• LEESTEKST
• • • •

De aansprakelijkheid van de ontwikkelaar
5.22.
De ontwikkelaar heeft volgens eisers onrechtmatig jegens hen gehandeld, omdat de ontwikkelaar het project heeft ontwikkeld en de partijen heeft geselecteerd die het project hebben uitgevoerd. Bovendien is de ontwikkelaar bestuurder en oprichter van de kopersvereniging. Verder heeft de ontwikkelaar meerdere keren erkend dat de gronduitgifte via haar is verlopen en zij het probleem zal oplossen, dat de aannemer niet aansprakelijk is en dat de verkooptekeningen niet overeenkomen met de werkelijkheid. Ook heeft de ontwikkelaar onvoldoende toezicht gehouden. De ontwikkelaar moet daarom eveneens voor de schade van eisers opkomen.
5.23.
De ontwikkelaar betwist aansprakelijk te zijn. Haar aanvankelijke berichtgeving aan enkele van de eisers was voorbarig en niet juist. De berichtgeving hield volgens haar bovendien geen erkenning van aansprakelijkheid in. Van onrechtmatig handelen door de ontwikkelaar tegenover eisers is geen sprake. Eisers hebben ook niet toegelicht of onderbouwd welke (zorgvuldigheids)norm de ontwikkelaar zou hebben geschonden, aldus nog steeds de ontwikkelaar.

• • • •

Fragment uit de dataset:
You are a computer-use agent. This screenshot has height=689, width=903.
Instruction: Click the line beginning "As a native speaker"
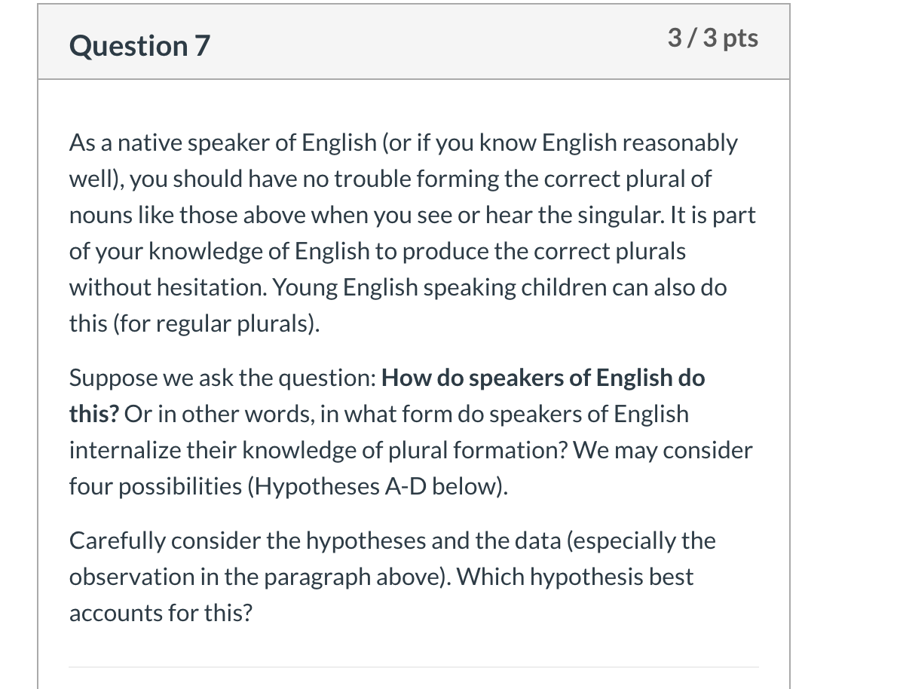[403, 143]
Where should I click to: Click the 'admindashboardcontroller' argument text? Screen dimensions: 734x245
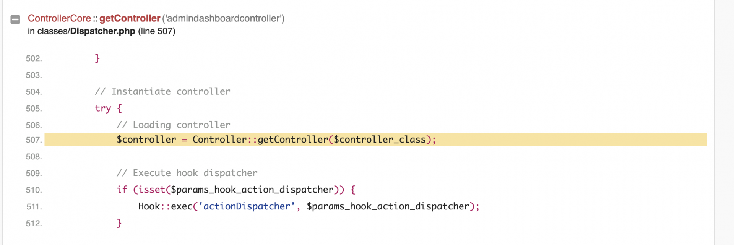(x=223, y=18)
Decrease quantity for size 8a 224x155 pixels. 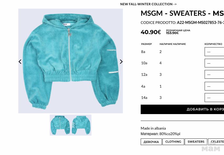(x=209, y=52)
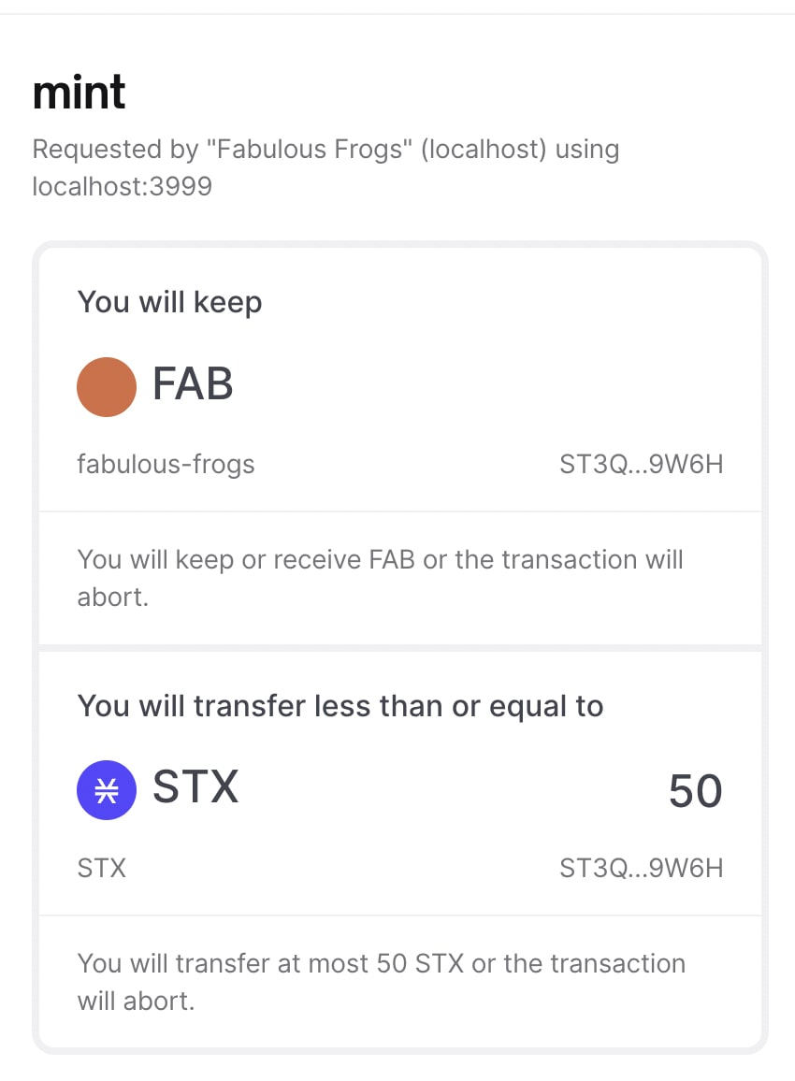
Task: Click the orange FAB token icon
Action: (x=107, y=386)
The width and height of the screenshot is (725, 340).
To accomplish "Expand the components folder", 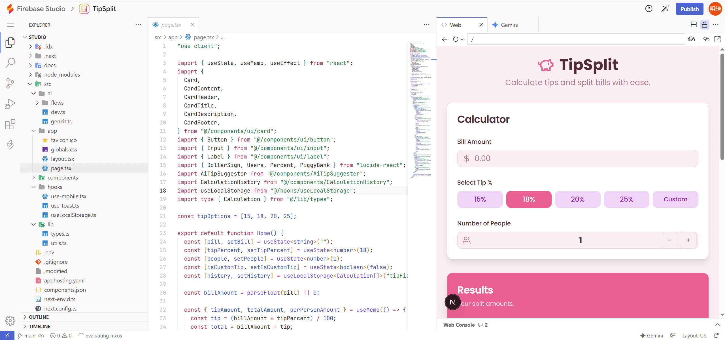I will (62, 178).
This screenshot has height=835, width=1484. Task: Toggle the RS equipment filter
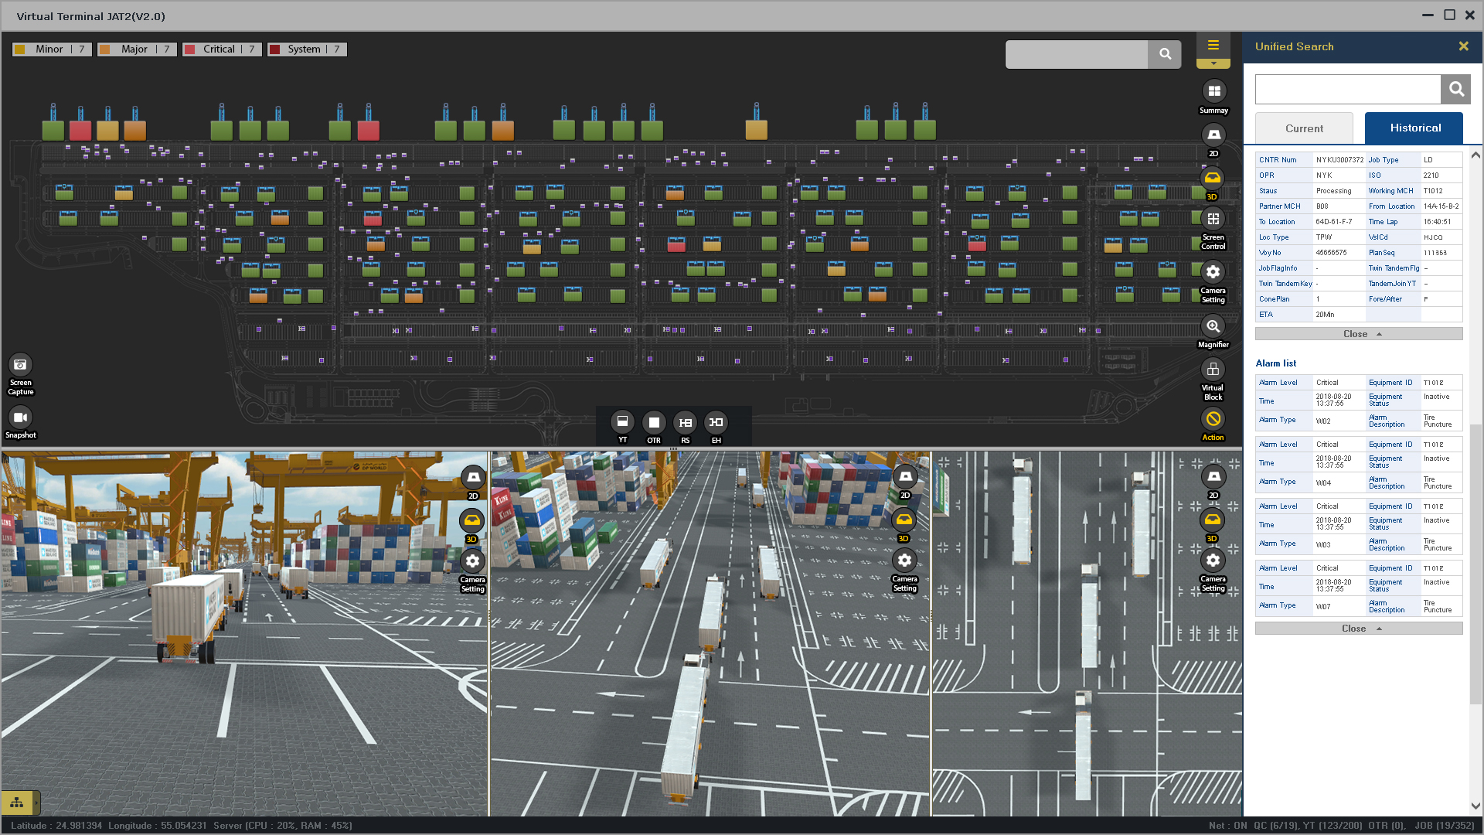(685, 422)
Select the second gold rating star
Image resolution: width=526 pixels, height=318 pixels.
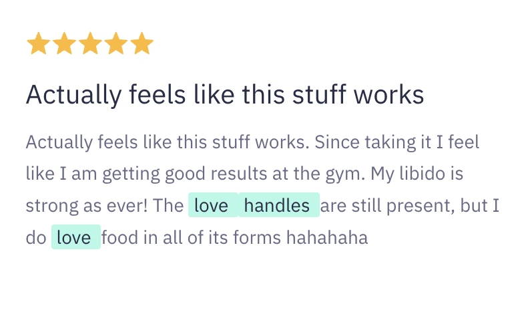(x=64, y=45)
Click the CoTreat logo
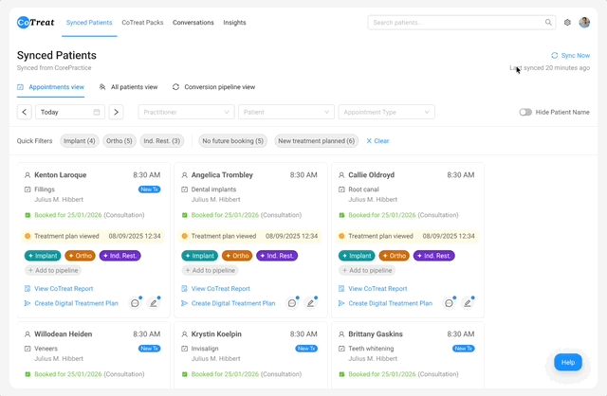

• • • •

• OPDRACHTEN
(1) Stemmen de volgende beweringen overeen met de leestekst over de aansprakelijkheid van de ontwikkelaar? Antwoord per bewering met ja of nee en citeer de woorden uit de tekst die de doorslag geven.
(a) De ontwikkelaar is bestuurder en oprichter van de kopersvereniging.
(b) De ontwikkelaar noemt haar aanvankelijke berichtgeving aan enkele eisers juist.
(c) Volgens de ontwikkelaar hebben eisers onderbouwd welke norm zij geschonden zou hebben.
(2) Schrijf de leestekst over de aansprakelijkheid van de ontwikkelaar verder, te beginnen na de laatste zin.
De rijen vormen afzonderlijk materiaal en horen niet bij de leestekst.

• ANTWOORDEN
(1)
(a) Ja: „Bovendien is de ontwikkelaar bestuurder en oprichter van de kopersvereniging.”
(b) Nee: „Haar aanvankelijke berichtgeving aan enkele van de eisers was voorbarig en niet juist.”
(c) Nee: „Eisers hebben ook niet toegelicht of onderbouwd welke (zorgvuldigheids)norm de ontwikkelaar zou hebben geschonden”

(2)
5.24.
De rechtbank overweegt dat de aanvankelijke berichtgeving van de ontwikkelaar inderdaad was gebaseerd op een verkeerde voorstelling van zaken. Zoals blijkt uit het bericht van 18 februari 2020, werd de oorzaak door de ontwikkelaar ten onrechte gezocht in de ligging van de sloot aan de lange zijde van het gebouw. Daaruit kan geen erkenning van aansprakelijkheid voor het op de verkeerde plek bouwen van het gebouw worden opgemaakt.
5.25.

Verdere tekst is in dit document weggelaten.